• DIRECTIONS:
With the exception of the pictures, write out the data below precisely.

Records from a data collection
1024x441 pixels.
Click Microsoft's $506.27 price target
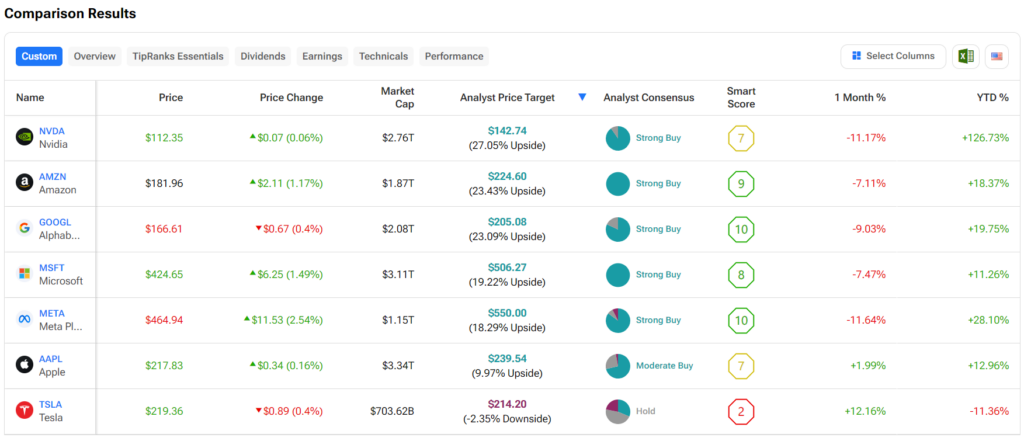(507, 267)
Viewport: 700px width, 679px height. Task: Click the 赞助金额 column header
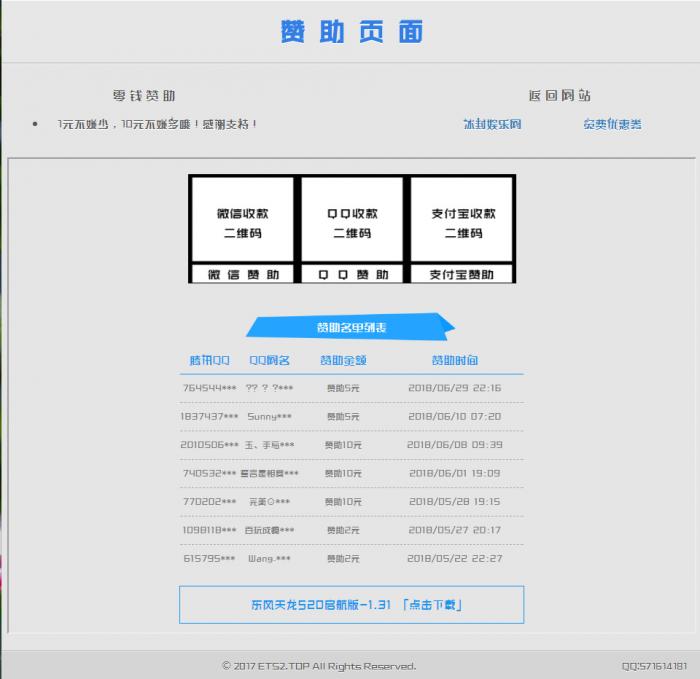pyautogui.click(x=343, y=360)
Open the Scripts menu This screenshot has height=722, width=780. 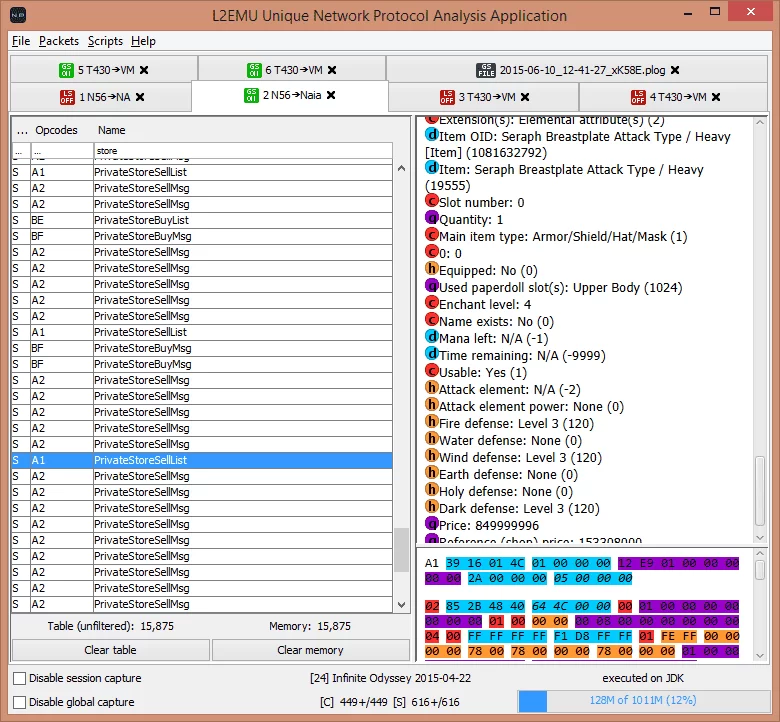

• WRITTEN SOLUTION:
1024x441 pixels.
Click Microsoft's $506.27 price target
(507, 267)
Viewport: 700px width, 679px height. Task: Click the 赞助金额 column header
pyautogui.click(x=343, y=360)
Open the Scripts menu This screenshot has height=722, width=780. 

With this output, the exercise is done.